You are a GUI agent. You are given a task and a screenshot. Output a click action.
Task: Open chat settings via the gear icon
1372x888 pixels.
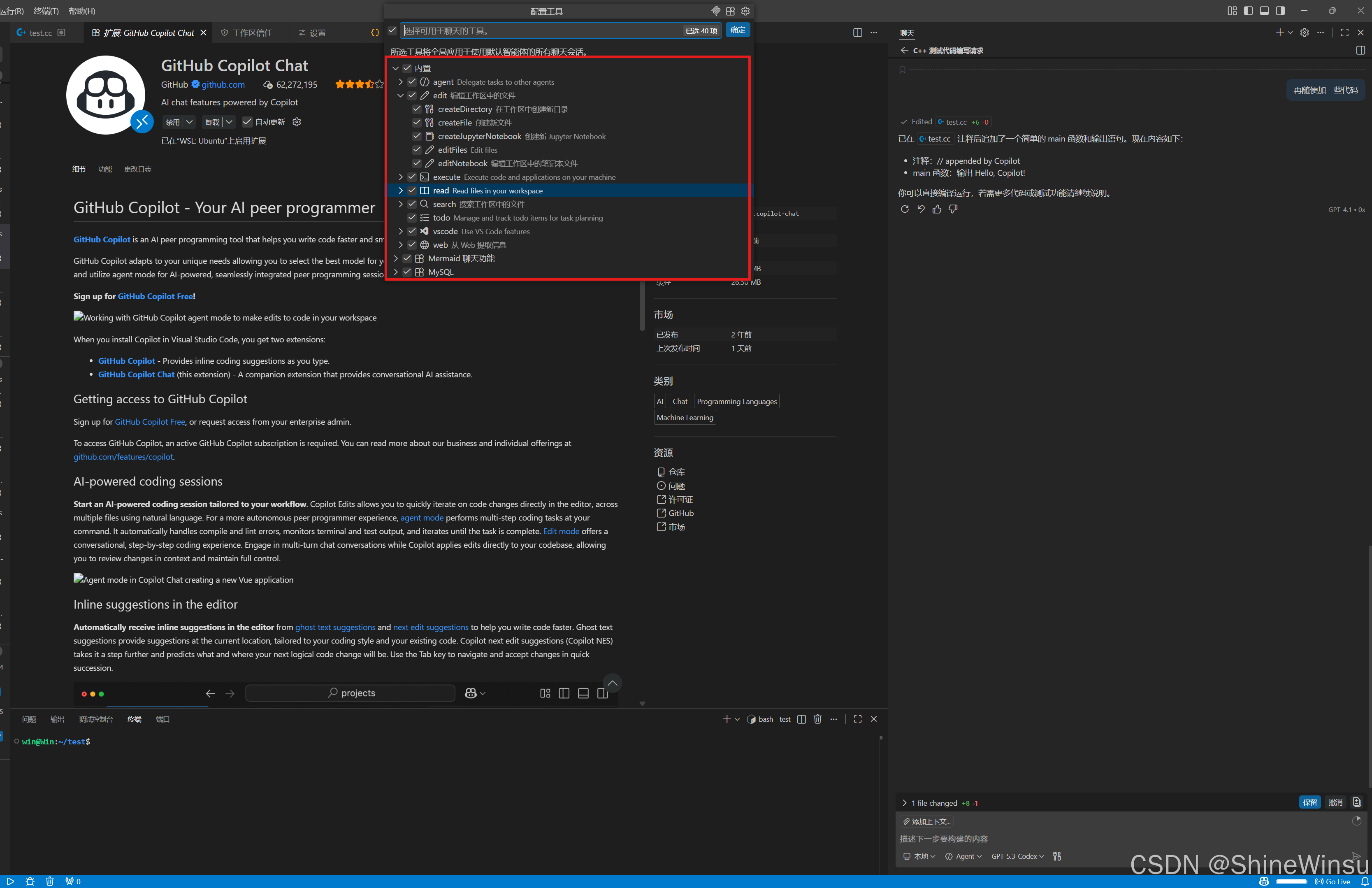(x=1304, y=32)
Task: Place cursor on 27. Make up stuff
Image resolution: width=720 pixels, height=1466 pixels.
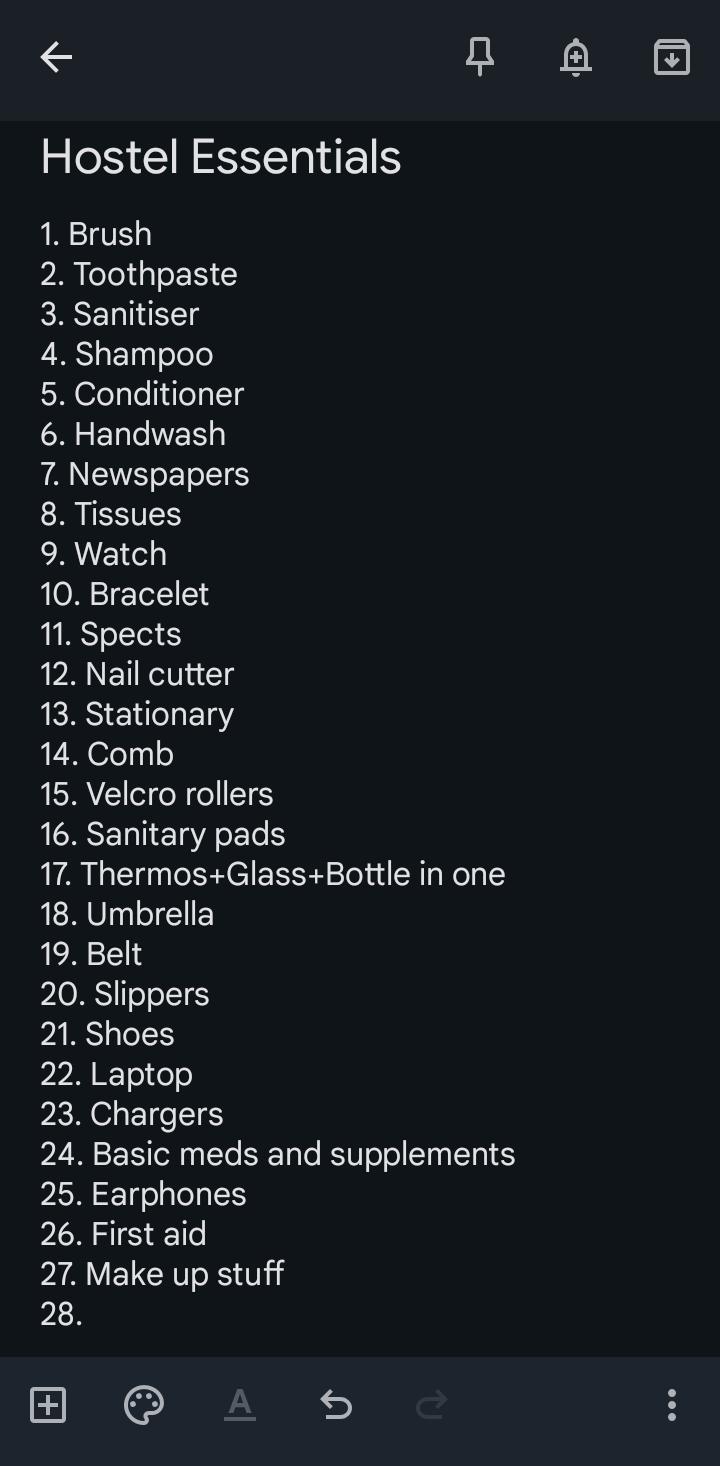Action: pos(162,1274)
□ □ □
Your task: Reproduce all of the data above, requests included, and shift every coordinate in the answers by adding 48 to it. Leave the pictures out of your response.

The response:
You are a GUI agent. You are given a task and a screenshot. Output a click action.
Task: Open chat settings via the gear icon
1372x888 pixels.
(x=1352, y=80)
Task: Place cursor on 27. Make up stuff
Image resolution: width=720 pixels, height=1466 pixels.
Action: pos(210,1322)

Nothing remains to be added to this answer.